### CONSIGNE 1
Dans le texte sur le Grand Meaulnes, recopiez le passage allant de « La Loire à vélo » jusqu'à « France à l’étranger ? » en remplaçant « Route du Grand Meaulnes » par « Voie du Grand Meaulnes ».
### CONSIGNE 2
Dans le texte sur le Grand Meaulnes, reformulez sous forme de liste le paragraphe commençant par « La Loire à vélo a démontré » en conservant ses faits principaux.

### TEXTE FOURNI
_ _ _

Marie du Berry continue à se mobiliser pour sauver le domaine du Grand Meaulnes


Après s’être adressée à Stéphane Bern, c’est maintenant vers la ministre de la culture que Marie du Berry se tourne afin que le Grand Meaulnes ne soit pas oublié.

« Par la lettre ouverte du 8 novembre à Stéphane Bern alias Monsieur Patrimoine, je lançais un cri d’alarme pour sauver le Domaine mystérieux du Grand Meaulnes. Un mois après, c’est au tour de l’Ecole du Grand Meaulnes de lancer son cri de détresse, elle va devoir fermer ses portes au printemps prochain. Stéphane Bern m’a répondu par l’intermédiaire de Mélanie Pradalier, journaliste à la Voix du Sancerrois qu’il « soutenait mon initiative et qu’il relayait l’information auprès des réseaux sociaux mais qu’il fallait une demande officielle de classement auprès du ministère de la Culture », ce que je ne peux faire toute seule.
J’en appelle donc à vous, madame la Ministre, qui, à l’arrivée à votre poste, avez précisé que vous vouliez avant tout, FAIRE… Ici, je tente de « faire » avec mes moyens. Pourquoi ne pas se mobiliser à votre initiative avec la participation des élus, vous madame et messieurs les députés du Cher, vous messieurs les présidents du conseil régional du Centre-Val de Loire et du conseil départemental et vous, messieurs les grands patrons du Cher, autour d’un thème fédérateur axé sur Le Grand Meaulnes qui fait partie de notre patrimoine national et international, il pourrait redonner de la force à notre région qui est en voie de désertification comme toutes celles de la France profonde.
La Loire à vélo a démontré que l’on pouvait inverser la tendance ; c’est devenu une formidable réussite touristique et économique, la Route du Grand Meaulnes pourrait s’y raccorder et être un de ces chemins, qui irriguerait du nord au sud, la partie de la région Centre la plus déshéritée. Cette Route du Grand Meaulnes doublerait ainsi la plus vieille route touristique de France la Route Jacques Cœur et lui insufflerait un nouveau souffle. On va me rétorquer que le Grand Meaulnes, c’est fini, obsolète qu’on va un jour le sortir des manuels scolaires. Si nous ne manifestons pas notre volonté de faire vivre un terroir qui a vu naître un des romans les plus connus au monde, (traduit en 37 langues), alors quid des symboles qui font rayonner la France à l’étranger ?

_ _ _

### DONNÉES AFFICHÉES
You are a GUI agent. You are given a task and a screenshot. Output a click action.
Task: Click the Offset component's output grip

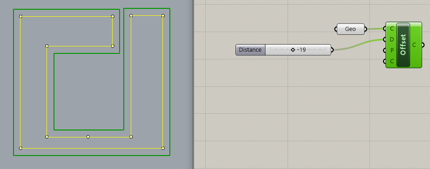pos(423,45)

_ _ _

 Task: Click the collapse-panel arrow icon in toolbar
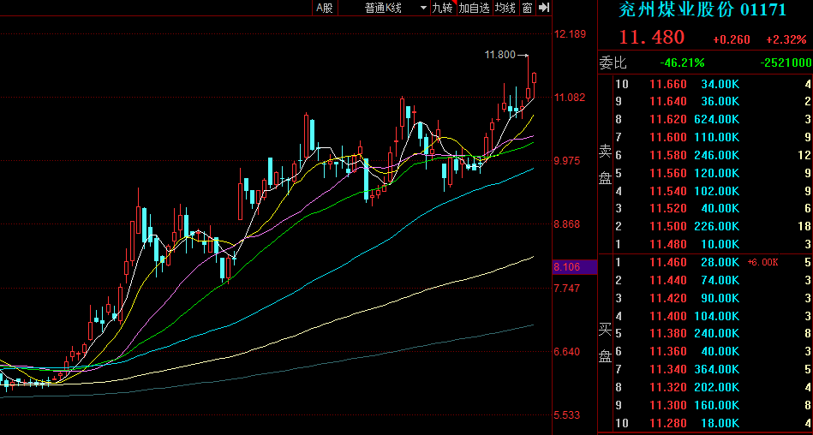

_ _ _

### RÉPONSE FINALE 1
La Loire à vélo a démontré que l’on pouvait inverser la tendance ; c’est devenu une formidable réussite touristique et économique, la Voie du Grand Meaulnes pourrait s’y raccorder et être un de ces chemins, qui irriguerait du nord au sud, la partie de la région Centre la plus déshéritée. Cette Voie du Grand Meaulnes doublerait ainsi la plus vieille route touristique de France la Route Jacques Cœur et lui insufflerait un nouveau souffle. On va me rétorquer que le Grand Meaulnes, c’est fini, obsolète qu’on va un jour le sortir des manuels scolaires. Si nous ne manifestons pas notre volonté de faire vivre un terroir qui a vu naître un des romans les plus connus au monde, (traduit en 37 langues), alors quid des symboles qui font rayonner la France à l’étranger ?

### RÉPONSE FINALE 2
- La Loire à vélo prouve qu'on peut inverser la tendance. Elle est devenue une grande réussite touristique et économique.
- La Route du Grand Meaulnes pourrait s'y raccorder et irriguer du nord au sud la partie la plus déshéritée de la région Centre.
- Elle doublerait la Route Jacques Cœur, la plus vieille route touristique de France, et lui donnerait un nouveau souffle.
- Certains diront que le Grand Meaulnes est obsolète et sortira un jour des manuels scolaires.
- Sans volonté de faire vivre le terroir qui a vu naître ce roman traduit en 37 langues, que deviendraient les symboles qui font rayonner la France à l'étranger ?